What you will do> Take every line from the material that has the word "calendar" in it.

● ● ● ● ●

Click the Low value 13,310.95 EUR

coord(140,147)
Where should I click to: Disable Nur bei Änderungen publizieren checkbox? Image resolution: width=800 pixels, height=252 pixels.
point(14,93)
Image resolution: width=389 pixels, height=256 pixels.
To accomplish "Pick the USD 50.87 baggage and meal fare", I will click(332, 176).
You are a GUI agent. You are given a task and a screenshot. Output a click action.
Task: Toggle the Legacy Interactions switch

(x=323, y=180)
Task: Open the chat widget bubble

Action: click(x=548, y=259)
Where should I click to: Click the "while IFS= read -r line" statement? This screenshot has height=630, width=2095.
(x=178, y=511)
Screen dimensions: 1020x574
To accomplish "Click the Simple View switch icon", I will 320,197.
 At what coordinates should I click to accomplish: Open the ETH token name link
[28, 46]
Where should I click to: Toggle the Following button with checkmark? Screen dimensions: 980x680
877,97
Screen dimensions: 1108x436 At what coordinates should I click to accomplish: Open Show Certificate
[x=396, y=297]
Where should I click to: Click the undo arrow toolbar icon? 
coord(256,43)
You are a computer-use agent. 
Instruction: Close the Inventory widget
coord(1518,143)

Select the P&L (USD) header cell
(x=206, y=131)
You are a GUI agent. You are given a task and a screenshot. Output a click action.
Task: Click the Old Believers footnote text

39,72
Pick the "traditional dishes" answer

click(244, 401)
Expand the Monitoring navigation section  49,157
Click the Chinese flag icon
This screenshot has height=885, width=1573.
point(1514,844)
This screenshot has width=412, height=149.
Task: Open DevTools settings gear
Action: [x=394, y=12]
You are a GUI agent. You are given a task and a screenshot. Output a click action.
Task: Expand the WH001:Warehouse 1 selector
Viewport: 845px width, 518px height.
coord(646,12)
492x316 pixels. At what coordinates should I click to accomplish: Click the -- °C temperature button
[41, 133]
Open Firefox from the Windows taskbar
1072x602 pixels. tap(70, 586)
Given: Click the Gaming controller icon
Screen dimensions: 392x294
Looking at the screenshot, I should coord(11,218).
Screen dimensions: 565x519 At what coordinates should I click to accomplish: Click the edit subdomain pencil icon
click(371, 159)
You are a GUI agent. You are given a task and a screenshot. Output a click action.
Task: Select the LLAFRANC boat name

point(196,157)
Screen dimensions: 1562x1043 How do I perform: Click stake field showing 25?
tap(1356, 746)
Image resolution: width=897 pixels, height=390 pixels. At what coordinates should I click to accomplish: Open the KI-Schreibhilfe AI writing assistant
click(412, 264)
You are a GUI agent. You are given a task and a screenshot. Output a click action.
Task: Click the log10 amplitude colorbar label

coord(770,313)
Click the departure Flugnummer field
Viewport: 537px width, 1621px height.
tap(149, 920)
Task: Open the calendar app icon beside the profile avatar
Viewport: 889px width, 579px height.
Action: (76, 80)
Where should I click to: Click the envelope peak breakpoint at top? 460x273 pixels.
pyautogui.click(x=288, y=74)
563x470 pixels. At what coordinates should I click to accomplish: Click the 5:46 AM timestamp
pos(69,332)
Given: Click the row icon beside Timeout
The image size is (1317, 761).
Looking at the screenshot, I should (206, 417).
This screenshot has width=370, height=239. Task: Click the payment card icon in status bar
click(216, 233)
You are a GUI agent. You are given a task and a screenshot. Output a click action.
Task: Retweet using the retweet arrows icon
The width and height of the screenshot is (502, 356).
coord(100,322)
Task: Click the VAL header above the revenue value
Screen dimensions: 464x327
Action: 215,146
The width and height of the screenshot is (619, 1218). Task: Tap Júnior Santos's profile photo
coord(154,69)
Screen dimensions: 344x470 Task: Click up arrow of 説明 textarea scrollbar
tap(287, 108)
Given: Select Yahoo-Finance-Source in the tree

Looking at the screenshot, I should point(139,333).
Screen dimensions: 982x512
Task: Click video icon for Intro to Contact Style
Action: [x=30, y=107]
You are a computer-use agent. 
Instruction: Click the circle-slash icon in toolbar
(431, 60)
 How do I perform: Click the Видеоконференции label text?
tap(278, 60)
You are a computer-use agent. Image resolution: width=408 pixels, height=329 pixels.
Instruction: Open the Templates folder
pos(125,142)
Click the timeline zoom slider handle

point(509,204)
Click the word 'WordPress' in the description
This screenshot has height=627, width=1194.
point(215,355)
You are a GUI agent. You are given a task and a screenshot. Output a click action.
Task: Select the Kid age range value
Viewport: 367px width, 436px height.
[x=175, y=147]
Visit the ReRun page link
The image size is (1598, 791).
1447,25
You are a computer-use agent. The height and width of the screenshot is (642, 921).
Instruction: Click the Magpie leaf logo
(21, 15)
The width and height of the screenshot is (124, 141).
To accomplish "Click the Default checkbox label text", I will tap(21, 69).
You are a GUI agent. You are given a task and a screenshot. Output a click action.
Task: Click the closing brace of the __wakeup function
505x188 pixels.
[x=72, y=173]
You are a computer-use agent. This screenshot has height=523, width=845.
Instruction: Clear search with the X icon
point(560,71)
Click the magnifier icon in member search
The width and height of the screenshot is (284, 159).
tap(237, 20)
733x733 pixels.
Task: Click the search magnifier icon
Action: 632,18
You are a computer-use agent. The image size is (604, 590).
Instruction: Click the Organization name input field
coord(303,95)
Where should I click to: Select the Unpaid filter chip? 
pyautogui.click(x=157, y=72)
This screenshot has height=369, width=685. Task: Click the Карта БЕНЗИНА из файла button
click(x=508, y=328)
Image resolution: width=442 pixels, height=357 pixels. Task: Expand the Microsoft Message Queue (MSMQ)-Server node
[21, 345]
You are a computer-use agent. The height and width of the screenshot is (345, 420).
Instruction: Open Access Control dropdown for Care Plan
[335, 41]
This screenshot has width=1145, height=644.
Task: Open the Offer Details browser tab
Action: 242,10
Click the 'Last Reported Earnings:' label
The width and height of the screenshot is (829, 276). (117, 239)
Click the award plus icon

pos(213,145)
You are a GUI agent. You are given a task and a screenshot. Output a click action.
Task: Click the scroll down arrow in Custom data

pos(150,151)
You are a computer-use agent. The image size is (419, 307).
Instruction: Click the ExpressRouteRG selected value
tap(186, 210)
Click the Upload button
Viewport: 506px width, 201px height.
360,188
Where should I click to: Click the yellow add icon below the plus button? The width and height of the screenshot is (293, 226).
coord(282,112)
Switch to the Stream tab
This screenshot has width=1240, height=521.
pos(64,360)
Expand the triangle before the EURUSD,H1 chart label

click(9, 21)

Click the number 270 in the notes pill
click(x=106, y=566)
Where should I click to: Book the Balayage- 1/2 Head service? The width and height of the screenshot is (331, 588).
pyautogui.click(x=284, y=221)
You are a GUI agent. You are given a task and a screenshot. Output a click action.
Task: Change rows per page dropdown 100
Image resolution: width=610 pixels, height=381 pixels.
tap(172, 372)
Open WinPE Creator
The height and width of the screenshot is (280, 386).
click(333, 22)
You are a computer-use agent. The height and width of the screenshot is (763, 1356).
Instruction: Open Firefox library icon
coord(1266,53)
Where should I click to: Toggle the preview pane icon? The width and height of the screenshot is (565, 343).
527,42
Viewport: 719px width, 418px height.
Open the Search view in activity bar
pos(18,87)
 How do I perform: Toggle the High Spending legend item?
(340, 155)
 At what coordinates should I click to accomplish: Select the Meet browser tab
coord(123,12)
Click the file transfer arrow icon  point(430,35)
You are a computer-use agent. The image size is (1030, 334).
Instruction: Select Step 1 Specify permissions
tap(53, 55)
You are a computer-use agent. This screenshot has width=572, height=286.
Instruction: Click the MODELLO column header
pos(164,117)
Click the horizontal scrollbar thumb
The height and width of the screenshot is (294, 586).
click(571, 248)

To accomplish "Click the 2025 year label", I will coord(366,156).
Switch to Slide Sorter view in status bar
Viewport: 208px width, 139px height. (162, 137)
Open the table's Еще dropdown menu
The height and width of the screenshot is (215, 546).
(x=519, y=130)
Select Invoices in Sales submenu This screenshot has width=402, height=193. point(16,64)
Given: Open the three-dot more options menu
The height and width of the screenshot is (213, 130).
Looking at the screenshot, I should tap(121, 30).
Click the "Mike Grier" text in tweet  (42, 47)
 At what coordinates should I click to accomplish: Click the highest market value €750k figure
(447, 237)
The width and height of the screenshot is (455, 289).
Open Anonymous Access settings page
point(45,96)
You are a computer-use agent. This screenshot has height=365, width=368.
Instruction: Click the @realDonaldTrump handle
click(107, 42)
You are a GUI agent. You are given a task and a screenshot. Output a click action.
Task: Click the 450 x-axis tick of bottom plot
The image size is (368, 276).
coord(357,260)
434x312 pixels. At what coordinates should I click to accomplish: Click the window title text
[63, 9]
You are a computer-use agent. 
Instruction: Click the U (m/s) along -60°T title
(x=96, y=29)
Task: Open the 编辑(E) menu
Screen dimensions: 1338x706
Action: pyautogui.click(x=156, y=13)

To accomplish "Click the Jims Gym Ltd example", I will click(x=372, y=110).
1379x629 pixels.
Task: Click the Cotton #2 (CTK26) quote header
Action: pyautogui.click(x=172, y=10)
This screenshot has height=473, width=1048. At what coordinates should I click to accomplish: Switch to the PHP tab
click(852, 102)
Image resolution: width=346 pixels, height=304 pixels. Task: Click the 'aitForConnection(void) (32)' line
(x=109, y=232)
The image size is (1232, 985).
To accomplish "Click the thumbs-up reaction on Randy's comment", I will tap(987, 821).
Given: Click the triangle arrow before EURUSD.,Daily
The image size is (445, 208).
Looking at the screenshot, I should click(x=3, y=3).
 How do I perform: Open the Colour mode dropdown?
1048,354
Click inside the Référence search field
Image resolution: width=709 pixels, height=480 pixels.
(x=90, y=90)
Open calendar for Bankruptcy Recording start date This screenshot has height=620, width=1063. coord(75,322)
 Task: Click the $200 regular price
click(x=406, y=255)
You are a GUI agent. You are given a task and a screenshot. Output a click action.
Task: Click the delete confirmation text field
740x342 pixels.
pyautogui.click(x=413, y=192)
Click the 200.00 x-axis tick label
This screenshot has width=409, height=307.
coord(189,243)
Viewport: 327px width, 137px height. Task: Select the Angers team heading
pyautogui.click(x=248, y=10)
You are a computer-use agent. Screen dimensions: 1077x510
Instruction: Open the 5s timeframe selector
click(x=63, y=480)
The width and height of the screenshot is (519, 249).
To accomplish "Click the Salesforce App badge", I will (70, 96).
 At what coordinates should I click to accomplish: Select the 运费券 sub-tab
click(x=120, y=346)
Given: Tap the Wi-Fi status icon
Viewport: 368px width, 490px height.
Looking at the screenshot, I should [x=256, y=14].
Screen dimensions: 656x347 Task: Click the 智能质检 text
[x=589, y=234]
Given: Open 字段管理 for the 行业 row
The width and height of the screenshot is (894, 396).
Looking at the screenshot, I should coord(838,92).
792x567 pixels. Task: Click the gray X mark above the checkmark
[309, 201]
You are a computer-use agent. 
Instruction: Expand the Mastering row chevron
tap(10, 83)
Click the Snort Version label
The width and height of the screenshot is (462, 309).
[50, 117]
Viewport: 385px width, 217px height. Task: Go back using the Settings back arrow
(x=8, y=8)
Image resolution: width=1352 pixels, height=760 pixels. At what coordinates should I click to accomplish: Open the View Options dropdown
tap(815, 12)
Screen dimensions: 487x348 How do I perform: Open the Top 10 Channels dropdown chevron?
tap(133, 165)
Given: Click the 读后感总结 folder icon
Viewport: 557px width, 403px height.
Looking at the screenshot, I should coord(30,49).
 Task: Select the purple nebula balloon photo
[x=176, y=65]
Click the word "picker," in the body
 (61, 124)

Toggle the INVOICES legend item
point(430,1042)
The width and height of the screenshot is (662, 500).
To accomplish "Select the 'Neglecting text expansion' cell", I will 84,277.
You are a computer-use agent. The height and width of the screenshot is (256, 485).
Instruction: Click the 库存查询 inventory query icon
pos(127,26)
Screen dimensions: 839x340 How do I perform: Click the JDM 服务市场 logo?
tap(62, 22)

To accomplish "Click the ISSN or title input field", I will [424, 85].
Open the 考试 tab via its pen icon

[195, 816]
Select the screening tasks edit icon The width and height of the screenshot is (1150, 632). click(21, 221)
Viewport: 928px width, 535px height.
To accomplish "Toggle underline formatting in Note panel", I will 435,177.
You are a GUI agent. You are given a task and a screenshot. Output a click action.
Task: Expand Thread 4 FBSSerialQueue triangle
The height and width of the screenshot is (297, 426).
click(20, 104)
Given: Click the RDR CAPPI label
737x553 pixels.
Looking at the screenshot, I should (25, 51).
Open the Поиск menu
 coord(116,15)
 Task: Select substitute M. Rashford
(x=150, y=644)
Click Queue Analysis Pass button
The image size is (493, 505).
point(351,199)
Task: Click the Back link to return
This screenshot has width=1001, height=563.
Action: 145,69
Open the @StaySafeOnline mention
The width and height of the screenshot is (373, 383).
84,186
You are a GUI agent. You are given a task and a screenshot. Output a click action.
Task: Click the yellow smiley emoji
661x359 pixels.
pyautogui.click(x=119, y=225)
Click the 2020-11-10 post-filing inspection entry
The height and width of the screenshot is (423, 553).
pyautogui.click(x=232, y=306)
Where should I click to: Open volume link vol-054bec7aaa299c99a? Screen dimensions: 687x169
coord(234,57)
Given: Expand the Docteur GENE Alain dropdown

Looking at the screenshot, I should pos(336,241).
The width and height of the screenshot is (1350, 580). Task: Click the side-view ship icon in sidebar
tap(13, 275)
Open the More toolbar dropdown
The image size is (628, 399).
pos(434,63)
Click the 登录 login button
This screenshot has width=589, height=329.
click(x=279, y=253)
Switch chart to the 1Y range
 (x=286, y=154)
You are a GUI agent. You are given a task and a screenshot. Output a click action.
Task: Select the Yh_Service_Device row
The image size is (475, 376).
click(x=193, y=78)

● ● ● ● ●

Final answer>
Task: Open the calendar app icon beside the profile avatar
Open calendar for Bankruptcy Recording start date This screenshot has height=620, width=1063. coord(75,322)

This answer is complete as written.